[Start of Attachment]
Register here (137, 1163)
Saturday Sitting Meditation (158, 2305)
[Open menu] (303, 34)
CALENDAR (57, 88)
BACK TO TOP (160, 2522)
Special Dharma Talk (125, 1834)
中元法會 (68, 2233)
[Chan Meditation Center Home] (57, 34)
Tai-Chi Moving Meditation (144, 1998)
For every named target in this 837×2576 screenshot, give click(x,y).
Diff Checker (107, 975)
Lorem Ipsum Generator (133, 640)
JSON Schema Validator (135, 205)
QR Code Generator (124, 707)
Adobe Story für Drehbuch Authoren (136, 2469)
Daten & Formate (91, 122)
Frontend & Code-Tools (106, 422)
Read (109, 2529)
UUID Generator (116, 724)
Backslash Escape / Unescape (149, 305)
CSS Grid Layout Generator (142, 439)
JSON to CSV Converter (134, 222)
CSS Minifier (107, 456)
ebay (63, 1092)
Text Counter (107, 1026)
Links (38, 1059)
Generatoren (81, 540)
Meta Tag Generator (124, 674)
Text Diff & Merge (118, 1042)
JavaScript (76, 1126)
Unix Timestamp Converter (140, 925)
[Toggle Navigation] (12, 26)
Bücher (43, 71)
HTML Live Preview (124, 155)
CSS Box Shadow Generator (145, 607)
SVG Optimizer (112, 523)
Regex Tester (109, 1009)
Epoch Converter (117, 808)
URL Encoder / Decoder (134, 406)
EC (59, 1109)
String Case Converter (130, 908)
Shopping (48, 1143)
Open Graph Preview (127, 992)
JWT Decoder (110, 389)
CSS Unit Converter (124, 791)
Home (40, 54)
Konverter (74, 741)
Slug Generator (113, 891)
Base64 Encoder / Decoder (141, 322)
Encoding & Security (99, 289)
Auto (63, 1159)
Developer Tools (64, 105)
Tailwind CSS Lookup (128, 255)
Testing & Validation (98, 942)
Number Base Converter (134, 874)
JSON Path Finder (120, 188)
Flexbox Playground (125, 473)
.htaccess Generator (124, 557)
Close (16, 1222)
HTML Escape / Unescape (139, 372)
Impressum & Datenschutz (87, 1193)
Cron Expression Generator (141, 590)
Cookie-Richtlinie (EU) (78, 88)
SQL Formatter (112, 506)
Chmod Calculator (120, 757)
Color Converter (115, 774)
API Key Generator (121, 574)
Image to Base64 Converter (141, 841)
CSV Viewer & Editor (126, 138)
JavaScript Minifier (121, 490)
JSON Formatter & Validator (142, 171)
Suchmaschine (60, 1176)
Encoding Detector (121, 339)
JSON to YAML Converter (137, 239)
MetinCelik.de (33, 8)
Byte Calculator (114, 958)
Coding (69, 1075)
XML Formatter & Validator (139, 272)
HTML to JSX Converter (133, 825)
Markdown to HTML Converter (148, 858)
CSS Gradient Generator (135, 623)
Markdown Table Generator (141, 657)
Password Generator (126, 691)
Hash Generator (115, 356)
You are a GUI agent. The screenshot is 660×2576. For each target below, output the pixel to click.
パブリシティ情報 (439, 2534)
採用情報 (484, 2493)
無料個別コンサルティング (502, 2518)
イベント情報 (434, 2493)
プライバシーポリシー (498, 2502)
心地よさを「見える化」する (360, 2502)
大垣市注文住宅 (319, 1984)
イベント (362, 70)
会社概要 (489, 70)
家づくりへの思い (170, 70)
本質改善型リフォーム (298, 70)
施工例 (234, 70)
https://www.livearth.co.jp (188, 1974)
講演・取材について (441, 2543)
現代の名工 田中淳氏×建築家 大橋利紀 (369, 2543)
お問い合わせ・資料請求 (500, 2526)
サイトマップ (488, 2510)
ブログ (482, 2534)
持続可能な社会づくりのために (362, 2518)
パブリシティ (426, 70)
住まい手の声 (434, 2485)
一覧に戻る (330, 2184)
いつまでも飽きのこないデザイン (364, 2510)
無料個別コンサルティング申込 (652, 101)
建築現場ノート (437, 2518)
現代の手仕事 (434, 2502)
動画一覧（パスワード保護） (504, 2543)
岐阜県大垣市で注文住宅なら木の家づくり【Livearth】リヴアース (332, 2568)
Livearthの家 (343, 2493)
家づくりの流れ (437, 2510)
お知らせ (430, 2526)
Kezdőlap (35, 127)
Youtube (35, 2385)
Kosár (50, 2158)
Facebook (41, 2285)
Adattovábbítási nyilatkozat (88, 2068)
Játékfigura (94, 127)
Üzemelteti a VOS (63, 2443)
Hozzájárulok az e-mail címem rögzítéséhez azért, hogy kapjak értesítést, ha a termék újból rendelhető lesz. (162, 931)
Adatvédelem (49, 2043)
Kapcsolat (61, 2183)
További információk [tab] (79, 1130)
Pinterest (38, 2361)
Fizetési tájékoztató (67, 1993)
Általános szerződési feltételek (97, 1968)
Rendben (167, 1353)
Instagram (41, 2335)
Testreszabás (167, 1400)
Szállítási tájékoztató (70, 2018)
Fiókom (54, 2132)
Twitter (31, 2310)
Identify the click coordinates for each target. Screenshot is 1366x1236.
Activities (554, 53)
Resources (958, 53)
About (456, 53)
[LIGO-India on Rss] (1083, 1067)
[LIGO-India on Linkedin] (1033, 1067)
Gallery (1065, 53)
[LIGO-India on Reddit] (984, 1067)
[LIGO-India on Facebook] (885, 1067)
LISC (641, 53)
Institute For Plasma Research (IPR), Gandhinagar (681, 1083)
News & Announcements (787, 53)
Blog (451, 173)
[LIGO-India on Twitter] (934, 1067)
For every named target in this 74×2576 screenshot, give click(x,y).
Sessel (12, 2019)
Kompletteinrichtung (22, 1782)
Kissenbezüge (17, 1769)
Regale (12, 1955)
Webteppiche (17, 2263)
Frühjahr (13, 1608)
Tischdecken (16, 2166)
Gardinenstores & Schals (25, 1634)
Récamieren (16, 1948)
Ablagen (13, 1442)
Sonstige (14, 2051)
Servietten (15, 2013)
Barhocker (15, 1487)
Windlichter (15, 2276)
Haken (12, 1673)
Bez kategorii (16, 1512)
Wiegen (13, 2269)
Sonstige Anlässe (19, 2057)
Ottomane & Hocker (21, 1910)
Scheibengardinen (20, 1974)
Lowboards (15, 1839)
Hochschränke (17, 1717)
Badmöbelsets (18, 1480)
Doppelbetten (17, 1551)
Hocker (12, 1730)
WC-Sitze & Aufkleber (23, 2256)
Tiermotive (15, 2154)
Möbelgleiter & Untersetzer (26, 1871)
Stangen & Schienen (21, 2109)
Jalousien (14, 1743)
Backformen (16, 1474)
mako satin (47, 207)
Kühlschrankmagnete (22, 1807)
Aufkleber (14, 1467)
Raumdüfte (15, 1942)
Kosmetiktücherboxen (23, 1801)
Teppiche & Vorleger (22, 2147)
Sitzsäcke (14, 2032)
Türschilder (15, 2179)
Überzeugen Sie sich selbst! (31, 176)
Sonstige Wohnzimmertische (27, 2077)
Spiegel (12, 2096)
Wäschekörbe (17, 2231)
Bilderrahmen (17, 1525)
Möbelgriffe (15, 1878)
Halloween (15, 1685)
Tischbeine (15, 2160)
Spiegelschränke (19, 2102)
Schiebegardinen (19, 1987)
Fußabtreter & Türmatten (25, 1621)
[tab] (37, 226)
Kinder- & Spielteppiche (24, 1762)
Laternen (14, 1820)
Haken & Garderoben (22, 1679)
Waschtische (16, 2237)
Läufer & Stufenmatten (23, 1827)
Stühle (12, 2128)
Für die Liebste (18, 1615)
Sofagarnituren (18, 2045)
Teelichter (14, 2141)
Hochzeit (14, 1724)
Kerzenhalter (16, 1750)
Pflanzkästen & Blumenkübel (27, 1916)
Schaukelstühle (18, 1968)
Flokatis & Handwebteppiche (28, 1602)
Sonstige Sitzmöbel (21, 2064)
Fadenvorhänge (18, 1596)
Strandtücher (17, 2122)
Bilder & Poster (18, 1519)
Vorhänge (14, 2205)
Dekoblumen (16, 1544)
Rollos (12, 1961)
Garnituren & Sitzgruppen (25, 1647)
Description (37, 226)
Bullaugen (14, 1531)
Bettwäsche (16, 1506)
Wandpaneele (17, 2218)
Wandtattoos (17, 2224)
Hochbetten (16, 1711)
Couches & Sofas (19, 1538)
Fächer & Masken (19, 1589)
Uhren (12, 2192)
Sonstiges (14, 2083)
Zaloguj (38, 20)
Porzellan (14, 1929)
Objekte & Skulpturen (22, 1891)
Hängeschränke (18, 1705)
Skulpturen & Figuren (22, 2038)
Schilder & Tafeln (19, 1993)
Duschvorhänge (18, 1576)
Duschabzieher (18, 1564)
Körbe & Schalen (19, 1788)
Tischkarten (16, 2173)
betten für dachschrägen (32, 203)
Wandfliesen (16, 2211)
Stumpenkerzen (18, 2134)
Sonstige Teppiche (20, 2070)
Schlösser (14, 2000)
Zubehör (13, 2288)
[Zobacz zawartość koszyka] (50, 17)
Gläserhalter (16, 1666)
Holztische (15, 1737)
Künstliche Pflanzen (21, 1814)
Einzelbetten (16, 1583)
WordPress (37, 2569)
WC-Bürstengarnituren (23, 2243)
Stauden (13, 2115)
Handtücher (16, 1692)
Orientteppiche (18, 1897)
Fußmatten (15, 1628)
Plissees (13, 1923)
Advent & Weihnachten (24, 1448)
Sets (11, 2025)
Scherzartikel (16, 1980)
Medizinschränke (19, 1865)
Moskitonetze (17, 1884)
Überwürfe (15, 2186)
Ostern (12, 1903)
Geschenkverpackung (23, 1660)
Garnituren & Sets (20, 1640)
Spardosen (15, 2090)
[End of Attachment]
### [TASK DETAILS]
Write out only the lines that run from the line containing "Bettwäsche (16, 1506)" through the line containing "Schlösser (14, 2000)", both included, exactly as they appear above.

### [EXERCISE ANSWER]
Bettwäsche (16, 1506)
Wandpaneele (17, 2218)
Wandtattoos (17, 2224)
Hochbetten (16, 1711)
Couches & Sofas (19, 1538)
Fächer & Masken (19, 1589)
Uhren (12, 2192)
Sonstiges (14, 2083)
Zaloguj (38, 20)
Porzellan (14, 1929)
Objekte & Skulpturen (22, 1891)
Hängeschränke (18, 1705)
Skulpturen & Figuren (22, 2038)
Schilder & Tafeln (19, 1993)
Duschvorhänge (18, 1576)
Duschabzieher (18, 1564)
Körbe & Schalen (19, 1788)
Tischkarten (16, 2173)
betten für dachschrägen (32, 203)
Wandfliesen (16, 2211)
Stumpenkerzen (18, 2134)
Sonstige Teppiche (20, 2070)
Schlösser (14, 2000)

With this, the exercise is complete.